Filter the items below and copy out every line that contains the string "pixels". Matching is case-sensitive.

━━━

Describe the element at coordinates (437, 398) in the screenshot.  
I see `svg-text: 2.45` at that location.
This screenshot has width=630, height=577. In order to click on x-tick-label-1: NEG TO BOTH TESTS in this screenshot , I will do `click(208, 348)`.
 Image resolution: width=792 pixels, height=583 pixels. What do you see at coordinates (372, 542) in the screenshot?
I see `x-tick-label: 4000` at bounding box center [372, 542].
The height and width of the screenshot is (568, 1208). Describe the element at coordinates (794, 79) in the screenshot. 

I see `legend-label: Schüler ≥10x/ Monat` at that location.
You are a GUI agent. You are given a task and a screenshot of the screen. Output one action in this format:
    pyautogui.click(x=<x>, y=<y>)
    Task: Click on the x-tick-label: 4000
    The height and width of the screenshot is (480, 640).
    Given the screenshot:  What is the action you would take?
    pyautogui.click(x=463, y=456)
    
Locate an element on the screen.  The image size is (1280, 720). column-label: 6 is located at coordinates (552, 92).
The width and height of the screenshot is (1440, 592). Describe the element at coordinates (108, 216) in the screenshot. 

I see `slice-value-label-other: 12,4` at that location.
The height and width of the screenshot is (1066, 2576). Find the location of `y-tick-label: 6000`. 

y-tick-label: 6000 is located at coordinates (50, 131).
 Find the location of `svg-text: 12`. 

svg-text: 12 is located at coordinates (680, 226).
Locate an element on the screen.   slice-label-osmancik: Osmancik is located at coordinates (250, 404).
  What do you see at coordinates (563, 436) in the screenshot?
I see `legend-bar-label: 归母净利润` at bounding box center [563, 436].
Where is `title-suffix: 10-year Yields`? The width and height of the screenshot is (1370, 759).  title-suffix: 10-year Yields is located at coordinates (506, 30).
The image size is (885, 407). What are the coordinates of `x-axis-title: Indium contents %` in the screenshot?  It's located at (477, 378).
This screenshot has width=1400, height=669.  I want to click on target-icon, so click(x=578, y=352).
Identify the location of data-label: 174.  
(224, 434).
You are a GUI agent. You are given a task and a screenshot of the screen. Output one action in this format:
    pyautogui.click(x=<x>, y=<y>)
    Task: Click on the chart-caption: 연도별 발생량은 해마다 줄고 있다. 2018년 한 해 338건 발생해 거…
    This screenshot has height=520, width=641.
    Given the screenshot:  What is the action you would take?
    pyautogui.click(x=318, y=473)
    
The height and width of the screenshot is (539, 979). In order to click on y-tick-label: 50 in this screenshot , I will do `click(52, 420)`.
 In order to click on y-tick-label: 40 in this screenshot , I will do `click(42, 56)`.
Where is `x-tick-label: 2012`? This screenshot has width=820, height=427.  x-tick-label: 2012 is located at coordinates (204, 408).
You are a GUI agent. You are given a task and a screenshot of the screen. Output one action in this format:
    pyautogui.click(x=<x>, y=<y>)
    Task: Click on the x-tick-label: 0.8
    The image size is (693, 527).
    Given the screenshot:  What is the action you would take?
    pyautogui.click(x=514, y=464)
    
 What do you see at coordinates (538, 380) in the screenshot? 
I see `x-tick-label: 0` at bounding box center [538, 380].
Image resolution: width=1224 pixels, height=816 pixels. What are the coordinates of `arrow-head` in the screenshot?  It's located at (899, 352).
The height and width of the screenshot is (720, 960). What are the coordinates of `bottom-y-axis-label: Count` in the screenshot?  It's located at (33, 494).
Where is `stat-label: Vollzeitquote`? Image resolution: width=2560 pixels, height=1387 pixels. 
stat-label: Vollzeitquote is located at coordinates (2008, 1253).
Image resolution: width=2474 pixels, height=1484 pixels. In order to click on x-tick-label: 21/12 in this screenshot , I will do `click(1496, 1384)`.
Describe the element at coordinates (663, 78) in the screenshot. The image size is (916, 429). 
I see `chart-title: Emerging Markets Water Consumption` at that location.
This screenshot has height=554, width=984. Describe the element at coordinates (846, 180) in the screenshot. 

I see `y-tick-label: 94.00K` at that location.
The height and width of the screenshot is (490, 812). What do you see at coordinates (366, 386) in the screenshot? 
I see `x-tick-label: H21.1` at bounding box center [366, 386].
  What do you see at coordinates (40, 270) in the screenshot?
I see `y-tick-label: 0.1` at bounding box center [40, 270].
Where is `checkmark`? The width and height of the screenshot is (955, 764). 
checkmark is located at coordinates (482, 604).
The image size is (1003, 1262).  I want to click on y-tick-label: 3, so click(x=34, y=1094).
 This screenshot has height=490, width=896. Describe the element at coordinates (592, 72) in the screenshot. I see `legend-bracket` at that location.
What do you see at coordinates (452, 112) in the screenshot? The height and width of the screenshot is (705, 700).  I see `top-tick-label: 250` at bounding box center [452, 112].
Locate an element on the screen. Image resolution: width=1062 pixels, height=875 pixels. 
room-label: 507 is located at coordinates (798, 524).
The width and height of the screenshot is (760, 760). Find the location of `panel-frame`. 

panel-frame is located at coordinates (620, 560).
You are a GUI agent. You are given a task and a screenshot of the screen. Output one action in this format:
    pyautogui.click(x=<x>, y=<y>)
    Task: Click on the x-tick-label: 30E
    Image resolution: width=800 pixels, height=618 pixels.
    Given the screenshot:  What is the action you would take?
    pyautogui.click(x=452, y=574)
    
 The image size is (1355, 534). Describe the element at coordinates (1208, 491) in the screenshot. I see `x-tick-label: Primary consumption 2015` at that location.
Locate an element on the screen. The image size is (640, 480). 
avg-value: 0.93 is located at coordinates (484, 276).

━━━

◆ TASK SOLUTION
 Image resolution: width=792 pixels, height=583 pixels. What do you see at coordinates (372, 542) in the screenshot?
Image resolution: width=1224 pixels, height=816 pixels. What are the coordinates of `arrow-head` in the screenshot?  It's located at (899, 352).
Where is `stat-label: Vollzeitquote`? Image resolution: width=2560 pixels, height=1387 pixels. 
Image resolution: width=2474 pixels, height=1484 pixels. In order to click on x-tick-label: 21/12 in this screenshot , I will do `click(1496, 1384)`.
Locate an element on the screen. Image resolution: width=1062 pixels, height=875 pixels. 
    Image resolution: width=800 pixels, height=618 pixels.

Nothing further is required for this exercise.